[Provided information Boundary: Start]

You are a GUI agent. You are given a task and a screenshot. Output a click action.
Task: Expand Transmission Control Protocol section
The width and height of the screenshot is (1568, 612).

[Provided information Boundary: End]
[Provided information Boundary: Start]

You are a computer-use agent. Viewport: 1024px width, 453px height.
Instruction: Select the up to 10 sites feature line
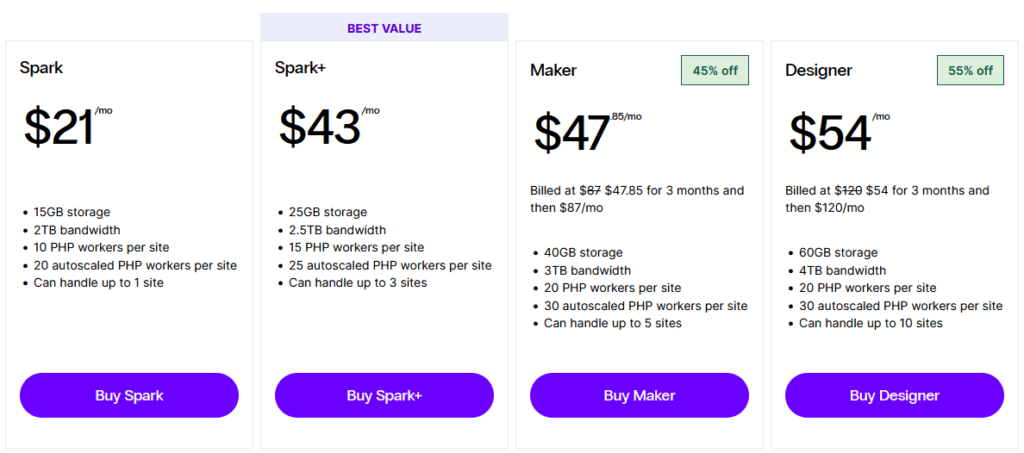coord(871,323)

[Provided information Boundary: End]

▸ Task description:
When a line in the material above holds the word "height", copy that line.

▸ Output of the task:
The width and height of the screenshot is (1568, 612).
You are a computer-use agent. Viewport: 1024px width, 453px height.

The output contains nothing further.